The Secretome Derived From 3D-Cultured Umbilical Cord Tissue MSCs Counteracts Manifestations Typifying Rheumatoid Arthritis

2019 
Rheumatoid arthritis (RA) is an autoimmune disorder whose treatment is mostly restricted to pain and symptom management and to the delay of joint destruction. Mesenchymal stem/stromal cells from the umbilical cord tissue (UC-MSCs) have previously been proven to be immunomodulatory and more efficient than bone marrow-derived MSCs in causing remission of local and systemic arthritic manifestations in vivo. Given the paracrine nature of UC-MSC activity, their application as active substances can be replaced by their secretome, thus avoiding allogeneic rejection and safety issues related to unwanted grafting. In this work, we aimed at demonstrating the viability of applying the 3D-primed UC-MSC secretome for the amelioration of arthritic signs. A proteomics analysis was performed to both, media conditioned by UC-MSC monolayer (CM2D) and 3D cultures (CM3D). The analysis of relevant trophic factors confirmed secretome profiles with very significant differences in terms of therapeutic potential. Whereas CM3D was characterized by a prevailing expression of anti-inflammatory cytokines such as IL-10 and LIF, along with trophic factors involved in different mechanisms leading to tissue regeneration, such as PDGF-BB, FGF-2, I-309, SCF and GM-CSF; CM2D presented relatively higher levels of IL-6, MCP-1 and IL-21, with recognized pro-inflammatory roles in joint disease and pleiotropic effects in the progression of rheumatoid arthritis (RA).

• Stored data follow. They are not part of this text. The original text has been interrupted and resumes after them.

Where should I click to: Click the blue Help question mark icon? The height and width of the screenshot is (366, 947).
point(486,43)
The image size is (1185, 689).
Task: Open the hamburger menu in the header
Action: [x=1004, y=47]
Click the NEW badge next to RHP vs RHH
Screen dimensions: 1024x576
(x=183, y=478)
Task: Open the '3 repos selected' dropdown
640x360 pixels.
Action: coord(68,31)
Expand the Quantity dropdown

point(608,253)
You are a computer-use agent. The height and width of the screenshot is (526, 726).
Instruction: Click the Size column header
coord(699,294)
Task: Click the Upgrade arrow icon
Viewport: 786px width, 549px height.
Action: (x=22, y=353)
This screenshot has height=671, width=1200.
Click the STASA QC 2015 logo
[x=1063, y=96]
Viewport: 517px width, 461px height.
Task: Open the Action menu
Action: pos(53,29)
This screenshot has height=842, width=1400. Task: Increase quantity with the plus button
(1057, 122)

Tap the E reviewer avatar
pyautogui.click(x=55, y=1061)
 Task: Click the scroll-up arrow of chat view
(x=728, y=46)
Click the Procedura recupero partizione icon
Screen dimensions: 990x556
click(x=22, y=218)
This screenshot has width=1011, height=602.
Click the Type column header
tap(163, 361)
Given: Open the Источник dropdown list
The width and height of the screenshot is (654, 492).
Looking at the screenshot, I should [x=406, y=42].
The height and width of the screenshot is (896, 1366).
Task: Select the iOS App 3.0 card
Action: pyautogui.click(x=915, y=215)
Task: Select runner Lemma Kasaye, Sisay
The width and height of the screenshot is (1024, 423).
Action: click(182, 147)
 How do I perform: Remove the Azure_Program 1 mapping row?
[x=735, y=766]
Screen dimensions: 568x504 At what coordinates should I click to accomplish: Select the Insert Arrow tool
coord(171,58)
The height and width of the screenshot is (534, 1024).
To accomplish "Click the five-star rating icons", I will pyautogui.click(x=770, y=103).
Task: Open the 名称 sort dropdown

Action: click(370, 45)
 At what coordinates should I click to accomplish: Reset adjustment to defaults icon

Accordingly, different motogenic effects over mouse chondrocytes and distinct capacities of inducing glycosaminoglycan synthesis in vitro were observed between CM3D and CM2D. Finally, the evaluation of arthritic manifestations in vivo, using an adjuvant-induced model for arthritis (AIA), suggested a significantly higher therapeutic potential of CM3D over CM2D and even UC-MSCs. Histological analysis confirmed a faster remission of local and systemic arthritic manifestations of CM3D-treated animals. Overall, the results show that the use of UC-MSC CM3D is a viable and better strategy than direct UC-MSC administration for counteracting AIA-related signs. This strategy represents a novel MSC-based but nonetheless cell-free treatment for arthritic conditions such as those characterizing RA.